If a line in the entries contains the string "This", include that line in your answer.

[Opening Supplied material section]

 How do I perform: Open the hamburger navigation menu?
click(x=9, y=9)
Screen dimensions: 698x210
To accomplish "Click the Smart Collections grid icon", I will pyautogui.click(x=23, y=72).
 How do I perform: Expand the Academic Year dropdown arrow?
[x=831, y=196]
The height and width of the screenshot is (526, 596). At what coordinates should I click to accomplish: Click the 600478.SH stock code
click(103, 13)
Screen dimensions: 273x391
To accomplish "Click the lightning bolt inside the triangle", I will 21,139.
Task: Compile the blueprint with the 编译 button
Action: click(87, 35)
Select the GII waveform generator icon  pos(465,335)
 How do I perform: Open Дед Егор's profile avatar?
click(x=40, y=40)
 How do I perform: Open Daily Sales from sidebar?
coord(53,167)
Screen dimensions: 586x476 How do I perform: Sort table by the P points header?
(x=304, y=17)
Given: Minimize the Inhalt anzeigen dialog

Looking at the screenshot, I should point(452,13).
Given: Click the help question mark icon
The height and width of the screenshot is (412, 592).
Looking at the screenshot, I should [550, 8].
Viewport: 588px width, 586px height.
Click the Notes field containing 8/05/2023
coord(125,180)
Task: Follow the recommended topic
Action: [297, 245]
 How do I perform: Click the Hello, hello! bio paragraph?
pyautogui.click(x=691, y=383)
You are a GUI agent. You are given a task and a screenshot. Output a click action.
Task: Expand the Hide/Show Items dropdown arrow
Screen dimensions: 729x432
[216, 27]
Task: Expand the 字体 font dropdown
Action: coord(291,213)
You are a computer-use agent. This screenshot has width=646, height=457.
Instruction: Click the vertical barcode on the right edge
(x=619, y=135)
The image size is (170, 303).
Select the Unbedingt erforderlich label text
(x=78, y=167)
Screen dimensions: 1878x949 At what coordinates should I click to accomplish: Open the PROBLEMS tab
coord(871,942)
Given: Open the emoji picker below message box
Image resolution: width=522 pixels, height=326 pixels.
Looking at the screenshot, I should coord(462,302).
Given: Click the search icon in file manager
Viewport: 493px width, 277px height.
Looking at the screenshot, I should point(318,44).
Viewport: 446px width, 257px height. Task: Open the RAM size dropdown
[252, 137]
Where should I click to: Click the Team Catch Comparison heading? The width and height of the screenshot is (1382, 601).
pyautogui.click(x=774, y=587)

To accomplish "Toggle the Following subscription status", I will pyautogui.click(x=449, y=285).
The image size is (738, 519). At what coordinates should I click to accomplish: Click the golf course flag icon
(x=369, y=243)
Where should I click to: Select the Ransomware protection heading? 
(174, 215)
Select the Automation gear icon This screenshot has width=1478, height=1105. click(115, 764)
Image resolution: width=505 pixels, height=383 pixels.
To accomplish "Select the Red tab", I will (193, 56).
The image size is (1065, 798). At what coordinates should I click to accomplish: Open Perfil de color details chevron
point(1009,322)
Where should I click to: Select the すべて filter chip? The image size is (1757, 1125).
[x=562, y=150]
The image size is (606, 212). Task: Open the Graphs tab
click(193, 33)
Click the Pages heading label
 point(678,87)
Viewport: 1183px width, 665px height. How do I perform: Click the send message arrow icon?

[Closing Supplied material section]

- Response area
You are a computer-use agent. This screenshot has width=646, height=457.
Select the Automation gear icon This screenshot has width=1478, height=1105. click(115, 764)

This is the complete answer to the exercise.